Group facets? Highlight searched terms? Multilingual facets?

32 views
Skip to first unread message

Irene Vagionakis

unread,
Aug 8, 2020, 7:44:03 AM8/8/20
to EFES users
Dear all,
does any of you know if there is a way to:
- group the facets in the search page in separate sections? (e.g. a group of facets pertaining to material aspects of the inscriptions, another one for the elements mentioned in the inscriptions etc.)
- highlight the searched terms in the results pages? (e.g. displaying in red the searched terms in the single inscription pages after opening them from the results list)

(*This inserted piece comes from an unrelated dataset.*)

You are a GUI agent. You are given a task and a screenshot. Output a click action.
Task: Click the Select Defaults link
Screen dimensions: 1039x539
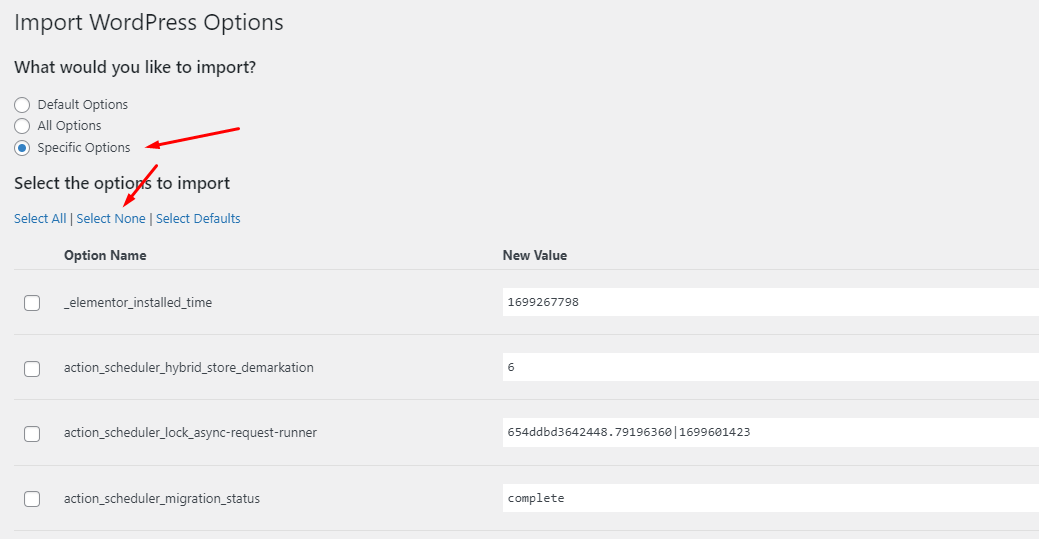pos(198,219)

Also, does any of you know how to make multilingual the facets? I have seen that in IOSPE this was done by creating more facet_query.xml files, one for each used language (e.g. facet_query.en.xml, facet_query.ru.xml), in each of which the field names ended with '-' and the language code (e.g. <facet.field>location-en</facet.field>), but I don't know what else has to be changed in order to make them work.

Thanks in advance for any suggestion!
Best,
Irene

Jamie Norrish

unread,
Aug 8, 2020, 11:28:09 PM8/8/20
to efes-...@googlegroups.com
On Sat, 2020-08-08 at 04:44 -0700, Irene Vagionakis wrote:

> - group the facets in the search page in separate sections?

Modify the search.xml template to include the sections and explicitly
apply templates to each facet in the place and order that you wish,
rather than using the current apply-templates to all facets.

> - highlight the searched terms in the results pages?

You need to pass the searched terms from the search results link to the
inscription page in the querystring, and then have either modify the
map:match for an inscription to read this information and add
appropriate markup, or use some JavaScript to handle the highlighting
on the client end. I would probably go the latter route.

> Also, does any of you know how to make multilingual the facets?

Do you mean the facet names, or the values? For the former, you just
need to supply a translation as for any other bit of translated text.
The i18n keys are of the form "facet-<name of facet>".

For the facet values, if you are storing references to authority files
that are harvested into RDF with language information, this will happen
automatically if the facet name is listed in rdf-facet-lookup-fields in
config.xmap.

Jamie

Irene Vagionakis

unread,
Aug 11, 2020, 11:56:40 AM8/11/20
to EFES users
Thank you so much for your help, your suggestions have been extremely useful!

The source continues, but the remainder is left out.